--- START ---

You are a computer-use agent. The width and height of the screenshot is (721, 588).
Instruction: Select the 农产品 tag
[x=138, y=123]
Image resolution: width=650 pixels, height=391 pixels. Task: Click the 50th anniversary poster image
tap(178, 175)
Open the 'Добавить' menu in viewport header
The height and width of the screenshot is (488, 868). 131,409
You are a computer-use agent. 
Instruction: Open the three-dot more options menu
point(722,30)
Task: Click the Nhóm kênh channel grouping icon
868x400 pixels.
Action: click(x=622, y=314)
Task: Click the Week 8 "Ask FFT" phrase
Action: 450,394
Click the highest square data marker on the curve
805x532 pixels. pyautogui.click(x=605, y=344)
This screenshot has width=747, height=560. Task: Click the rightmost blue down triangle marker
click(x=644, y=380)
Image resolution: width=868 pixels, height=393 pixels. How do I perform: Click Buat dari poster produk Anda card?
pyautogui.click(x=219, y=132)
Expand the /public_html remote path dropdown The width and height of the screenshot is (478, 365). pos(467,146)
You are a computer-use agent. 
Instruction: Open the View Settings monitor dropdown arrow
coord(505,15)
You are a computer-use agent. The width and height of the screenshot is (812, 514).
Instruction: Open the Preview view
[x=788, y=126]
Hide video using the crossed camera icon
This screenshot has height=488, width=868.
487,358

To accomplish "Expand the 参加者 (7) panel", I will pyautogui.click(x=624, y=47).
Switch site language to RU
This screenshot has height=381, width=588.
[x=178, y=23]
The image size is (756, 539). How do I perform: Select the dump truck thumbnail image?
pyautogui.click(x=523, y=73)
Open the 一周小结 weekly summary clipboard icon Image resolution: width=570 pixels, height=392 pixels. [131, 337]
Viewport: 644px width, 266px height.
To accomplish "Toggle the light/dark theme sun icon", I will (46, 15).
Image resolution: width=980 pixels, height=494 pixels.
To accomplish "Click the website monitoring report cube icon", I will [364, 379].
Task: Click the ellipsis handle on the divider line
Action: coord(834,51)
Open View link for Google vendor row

--- END ---

▶ PROBLEM TO SOLVE: Look through the data above and return exactly the lines from the one that contains "Open the 一周小结" to the one that contains "Image resolution: width=980", inclusive, with nothing else.

▶ EXPECTED OUTPUT:
Open the 一周小结 weekly summary clipboard icon Image resolution: width=570 pixels, height=392 pixels. [131, 337]
Viewport: 644px width, 266px height.
To accomplish "Toggle the light/dark theme sun icon", I will (46, 15).
Image resolution: width=980 pixels, height=494 pixels.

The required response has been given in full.